Could you return every line of the material that contains the word "computer"?
** Source records follows **
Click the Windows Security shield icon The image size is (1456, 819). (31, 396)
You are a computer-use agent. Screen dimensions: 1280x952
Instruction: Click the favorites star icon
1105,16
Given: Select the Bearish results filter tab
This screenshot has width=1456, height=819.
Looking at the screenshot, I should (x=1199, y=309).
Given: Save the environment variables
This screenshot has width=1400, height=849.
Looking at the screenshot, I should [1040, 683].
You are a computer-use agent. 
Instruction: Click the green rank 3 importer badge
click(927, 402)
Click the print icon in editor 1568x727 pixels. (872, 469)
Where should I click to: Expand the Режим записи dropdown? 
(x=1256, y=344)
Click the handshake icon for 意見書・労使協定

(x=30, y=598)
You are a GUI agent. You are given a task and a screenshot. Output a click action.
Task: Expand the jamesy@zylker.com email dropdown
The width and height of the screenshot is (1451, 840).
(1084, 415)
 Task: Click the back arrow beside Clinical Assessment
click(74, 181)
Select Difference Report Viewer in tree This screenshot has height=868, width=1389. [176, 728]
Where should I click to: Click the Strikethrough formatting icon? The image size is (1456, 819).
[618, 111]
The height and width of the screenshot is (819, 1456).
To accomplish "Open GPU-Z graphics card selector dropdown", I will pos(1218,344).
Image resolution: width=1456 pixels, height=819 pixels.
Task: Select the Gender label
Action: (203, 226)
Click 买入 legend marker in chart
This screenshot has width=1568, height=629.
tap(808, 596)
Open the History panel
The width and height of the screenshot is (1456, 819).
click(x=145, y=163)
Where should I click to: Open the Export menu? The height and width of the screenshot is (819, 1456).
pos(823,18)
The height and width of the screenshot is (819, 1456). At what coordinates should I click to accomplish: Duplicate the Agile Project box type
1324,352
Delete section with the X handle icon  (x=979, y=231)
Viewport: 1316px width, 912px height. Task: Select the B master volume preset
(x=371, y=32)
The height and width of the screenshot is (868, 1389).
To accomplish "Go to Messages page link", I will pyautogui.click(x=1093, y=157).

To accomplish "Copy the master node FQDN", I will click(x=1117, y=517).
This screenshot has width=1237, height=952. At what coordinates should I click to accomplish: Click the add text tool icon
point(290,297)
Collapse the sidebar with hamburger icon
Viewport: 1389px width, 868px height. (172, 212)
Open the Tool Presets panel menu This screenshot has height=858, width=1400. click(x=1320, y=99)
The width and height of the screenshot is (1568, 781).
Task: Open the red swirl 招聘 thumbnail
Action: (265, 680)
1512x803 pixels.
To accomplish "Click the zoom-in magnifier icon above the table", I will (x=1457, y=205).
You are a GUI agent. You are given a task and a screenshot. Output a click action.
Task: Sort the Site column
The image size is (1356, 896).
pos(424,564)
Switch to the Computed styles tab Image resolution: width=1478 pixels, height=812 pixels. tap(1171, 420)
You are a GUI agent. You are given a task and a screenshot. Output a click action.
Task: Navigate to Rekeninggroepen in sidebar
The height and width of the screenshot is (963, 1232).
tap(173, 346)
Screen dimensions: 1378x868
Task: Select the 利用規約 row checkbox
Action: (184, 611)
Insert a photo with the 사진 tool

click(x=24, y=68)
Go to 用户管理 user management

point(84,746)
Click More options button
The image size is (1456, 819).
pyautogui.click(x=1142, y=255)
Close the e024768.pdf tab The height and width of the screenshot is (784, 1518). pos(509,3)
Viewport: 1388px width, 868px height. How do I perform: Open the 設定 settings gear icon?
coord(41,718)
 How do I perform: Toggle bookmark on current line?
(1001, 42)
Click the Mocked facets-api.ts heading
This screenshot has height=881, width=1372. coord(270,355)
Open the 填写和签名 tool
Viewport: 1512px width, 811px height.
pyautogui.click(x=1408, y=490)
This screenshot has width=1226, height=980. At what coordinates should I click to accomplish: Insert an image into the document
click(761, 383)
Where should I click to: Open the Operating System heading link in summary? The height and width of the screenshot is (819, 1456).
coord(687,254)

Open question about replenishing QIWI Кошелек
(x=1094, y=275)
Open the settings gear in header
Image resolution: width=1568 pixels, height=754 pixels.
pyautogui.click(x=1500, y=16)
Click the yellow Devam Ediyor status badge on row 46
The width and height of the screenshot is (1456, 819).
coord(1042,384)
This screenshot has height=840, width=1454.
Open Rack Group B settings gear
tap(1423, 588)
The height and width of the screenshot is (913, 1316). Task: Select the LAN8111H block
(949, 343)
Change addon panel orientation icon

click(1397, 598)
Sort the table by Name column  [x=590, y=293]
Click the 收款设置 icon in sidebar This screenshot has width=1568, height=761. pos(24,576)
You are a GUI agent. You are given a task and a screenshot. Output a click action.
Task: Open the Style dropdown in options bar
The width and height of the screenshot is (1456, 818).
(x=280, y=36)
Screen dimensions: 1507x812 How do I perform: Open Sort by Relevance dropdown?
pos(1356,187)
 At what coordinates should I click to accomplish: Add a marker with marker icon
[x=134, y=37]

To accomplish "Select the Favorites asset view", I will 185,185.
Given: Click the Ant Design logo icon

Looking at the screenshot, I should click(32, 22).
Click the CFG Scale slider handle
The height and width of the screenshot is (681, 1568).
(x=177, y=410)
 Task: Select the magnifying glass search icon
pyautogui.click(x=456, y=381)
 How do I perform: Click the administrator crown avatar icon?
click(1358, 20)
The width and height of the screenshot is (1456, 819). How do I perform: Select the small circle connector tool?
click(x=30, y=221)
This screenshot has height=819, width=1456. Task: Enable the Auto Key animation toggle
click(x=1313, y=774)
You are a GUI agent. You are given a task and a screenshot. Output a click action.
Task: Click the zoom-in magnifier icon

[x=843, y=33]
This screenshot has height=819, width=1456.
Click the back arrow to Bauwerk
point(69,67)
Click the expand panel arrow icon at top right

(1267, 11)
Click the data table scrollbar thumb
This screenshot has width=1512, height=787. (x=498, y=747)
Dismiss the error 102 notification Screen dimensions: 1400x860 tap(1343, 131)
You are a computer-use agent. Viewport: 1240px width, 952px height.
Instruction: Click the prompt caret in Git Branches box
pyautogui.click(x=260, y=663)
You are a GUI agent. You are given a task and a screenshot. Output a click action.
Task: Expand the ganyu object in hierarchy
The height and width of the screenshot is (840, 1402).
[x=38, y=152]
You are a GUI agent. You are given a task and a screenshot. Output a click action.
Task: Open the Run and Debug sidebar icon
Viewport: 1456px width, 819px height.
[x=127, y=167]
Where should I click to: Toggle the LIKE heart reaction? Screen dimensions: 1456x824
** End of Source records **
Your solution.
You are a computer-use agent. Screen dimensions: 1280x952
You are a computer-use agent. 
You are a computer-use agent. Viewport: 1240px width, 952px height.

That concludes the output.